Using any c++ function as a Qt slot

风流意气都作罢 提交于 2019-12-01 15:17:06
pnezis

You cannot in Qt versions < Qt 5.

In order to use signals/slots the meta object compiler has to be invoked. To make this happen your class should meet the following requirements:

  • Inherit from QObject or any other subclass (eg QWidget, QPushButton etc)
  • The Q_OBJECT macro should be defined in the private section of the class in order to enable meta-object features such as slots
  • Use the Qt keywords slots and signals in order to declare which functions should be handles by the meta compiler as slots or signals

For more details check the corresponding documentation pages about the meta-object system and the signals & slots

Also check the QObject documentation:

Notice that the Q_OBJECT macro is mandatory for any object that implements signals, slots or properties. You also need to run the Meta Object Compiler on the source file. We strongly recommend the use of this macro in all subclasses of QObject regardless of whether or not they actually use signals, slots and properties, since failure to do so may lead certain functions to exhibit strange behavior.

Edit: Since Qt 5, functors and lambda expressions can be used as slot. See New Signal Slot Syntax in Qt 5

Since Qt 5, functors and lambda expressions can be used as slot (as previously mentioned, here: http://qt-project.org/wiki/New_Signal_Slot_Syntax).

As I could not find example code, I added the following:

This example uses boost::function for a class member ClassName::classMember() without parameters.

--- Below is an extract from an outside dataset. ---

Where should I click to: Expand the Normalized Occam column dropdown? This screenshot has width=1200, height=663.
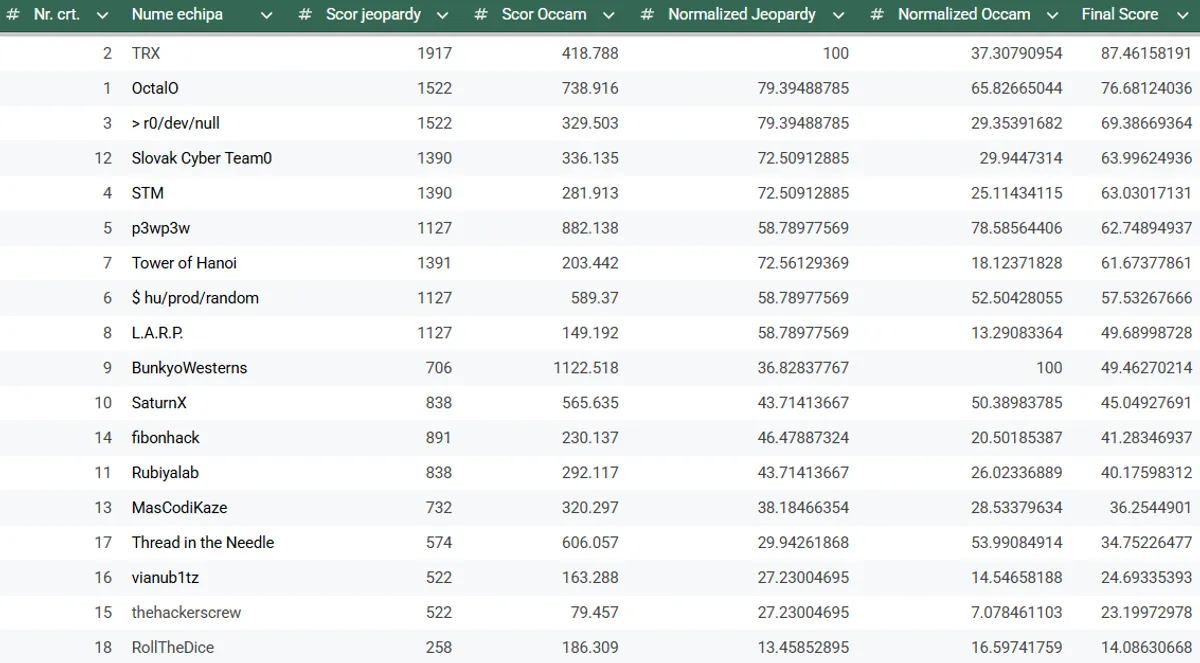[x=1052, y=15]
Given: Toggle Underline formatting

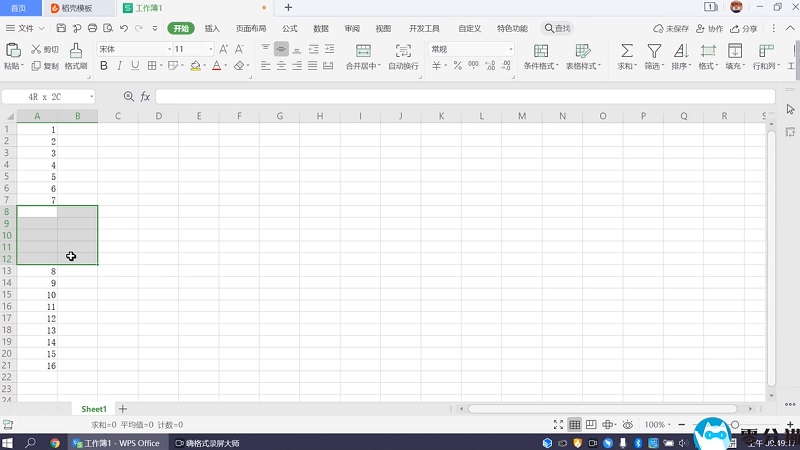Looking at the screenshot, I should coord(133,66).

    boost::function<void()> f= boost::bind(&ClassName::classMember, classInstance);
    connect(QObjectInstance, &QObject::signalName, f);

When the Qt signal and class member have parameters (for instance ClassName::classMember(int)), the boost function should be adapted as follows:

    boost::function<void(int)> f= boost::bind(&ClassName::classMember, classInstance, _1);

More information on boost::bind can be found in the documentation: http://www.boost.org/doc/libs/1_55_0/libs/bind/bind.html

In Qt 5, you can. See http://qt-project.org/wiki/New_Signal_Slot_Syntax

In Qt 4, this is not directly supported but there are a couple of libraries which provide this functionality by proxying the signal via a slot in a hidden QObject which then calls your non-slot function. My attempt at this can be found at https://github.com/robertknight/qt-signal-tools . There are links to other implementations on the bottom of the README.

Unlikely. The Qt-meta-object-compiler (moc) wraps the function, are marked as slot-s, in relatively large code-wrapper. Files, created by moc, begin with moc_, look them.